> **Directions for this task**
Reproduce the full listing exactly.

----

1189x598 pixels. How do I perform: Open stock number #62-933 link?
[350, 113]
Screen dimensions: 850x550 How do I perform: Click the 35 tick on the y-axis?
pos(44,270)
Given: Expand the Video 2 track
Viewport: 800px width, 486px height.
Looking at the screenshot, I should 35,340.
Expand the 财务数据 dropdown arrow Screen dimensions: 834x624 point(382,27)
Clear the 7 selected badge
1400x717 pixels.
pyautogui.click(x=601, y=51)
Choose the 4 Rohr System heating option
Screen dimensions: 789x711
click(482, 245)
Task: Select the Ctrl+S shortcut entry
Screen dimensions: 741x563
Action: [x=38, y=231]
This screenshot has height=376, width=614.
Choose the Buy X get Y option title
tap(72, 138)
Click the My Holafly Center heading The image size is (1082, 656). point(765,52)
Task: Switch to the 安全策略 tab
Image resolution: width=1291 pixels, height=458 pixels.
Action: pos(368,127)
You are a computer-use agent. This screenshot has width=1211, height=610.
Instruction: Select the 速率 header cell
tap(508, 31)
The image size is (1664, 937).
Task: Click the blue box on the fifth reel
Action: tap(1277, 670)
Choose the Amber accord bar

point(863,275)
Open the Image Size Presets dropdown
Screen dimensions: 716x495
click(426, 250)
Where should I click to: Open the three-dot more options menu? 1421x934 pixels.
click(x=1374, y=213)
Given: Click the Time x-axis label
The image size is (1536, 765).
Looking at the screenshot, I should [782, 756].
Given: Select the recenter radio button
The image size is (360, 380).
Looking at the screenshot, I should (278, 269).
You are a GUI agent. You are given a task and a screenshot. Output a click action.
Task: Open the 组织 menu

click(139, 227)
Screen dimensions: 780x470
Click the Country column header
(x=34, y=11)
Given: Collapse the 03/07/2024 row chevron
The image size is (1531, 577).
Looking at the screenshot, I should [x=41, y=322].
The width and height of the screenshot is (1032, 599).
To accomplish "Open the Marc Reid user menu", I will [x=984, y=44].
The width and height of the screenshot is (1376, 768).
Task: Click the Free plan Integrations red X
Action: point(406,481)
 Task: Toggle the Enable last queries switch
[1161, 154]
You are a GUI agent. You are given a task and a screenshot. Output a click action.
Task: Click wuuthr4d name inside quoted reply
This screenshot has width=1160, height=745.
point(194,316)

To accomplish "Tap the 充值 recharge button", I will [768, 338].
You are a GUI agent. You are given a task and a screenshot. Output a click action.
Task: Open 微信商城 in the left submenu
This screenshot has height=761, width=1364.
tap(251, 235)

----

> **Solved exercise**
1189x598 pixels. How do I perform: Open stock number #62-933 link?
[350, 113]
Screen dimensions: 850x550 How do I perform: Click the 35 tick on the y-axis?
pos(44,270)
Given: Expand the Video 2 track
Viewport: 800px width, 486px height.
Looking at the screenshot, I should 35,340.
Expand the 财务数据 dropdown arrow Screen dimensions: 834x624 point(382,27)
Clear the 7 selected badge
1400x717 pixels.
pyautogui.click(x=601, y=51)
Choose the 4 Rohr System heating option
Screen dimensions: 789x711
click(482, 245)
Task: Select the Ctrl+S shortcut entry
Screen dimensions: 741x563
Action: [x=38, y=231]
This screenshot has height=376, width=614.
Choose the Buy X get Y option title
tap(72, 138)
Click the My Holafly Center heading The image size is (1082, 656). point(765,52)
Task: Switch to the 安全策略 tab
Image resolution: width=1291 pixels, height=458 pixels.
Action: pos(368,127)
You are a computer-use agent. This screenshot has width=1211, height=610.
Instruction: Select the 速率 header cell
tap(508, 31)
The image size is (1664, 937).
Task: Click the blue box on the fifth reel
Action: tap(1277, 670)
Choose the Amber accord bar

point(863,275)
Open the Image Size Presets dropdown
Screen dimensions: 716x495
click(426, 250)
Where should I click to: Open the three-dot more options menu? 1421x934 pixels.
click(x=1374, y=213)
Given: Click the Time x-axis label
The image size is (1536, 765).
Looking at the screenshot, I should [782, 756].
Given: Select the recenter radio button
The image size is (360, 380).
Looking at the screenshot, I should (278, 269).
You are a GUI agent. You are given a task and a screenshot. Output a click action.
Task: Open the 组织 menu

click(139, 227)
Screen dimensions: 780x470
Click the Country column header
(x=34, y=11)
Given: Collapse the 03/07/2024 row chevron
The image size is (1531, 577).
Looking at the screenshot, I should [x=41, y=322].
The width and height of the screenshot is (1032, 599).
To accomplish "Open the Marc Reid user menu", I will [x=984, y=44].
The width and height of the screenshot is (1376, 768).
Task: Click the Free plan Integrations red X
Action: point(406,481)
 Task: Toggle the Enable last queries switch
[1161, 154]
You are a GUI agent. You are given a task and a screenshot. Output a click action.
Task: Click wuuthr4d name inside quoted reply
This screenshot has width=1160, height=745.
point(194,316)

To accomplish "Tap the 充值 recharge button", I will [768, 338].
You are a GUI agent. You are given a task and a screenshot. Output a click action.
Task: Open 微信商城 in the left submenu
This screenshot has height=761, width=1364.
tap(251, 235)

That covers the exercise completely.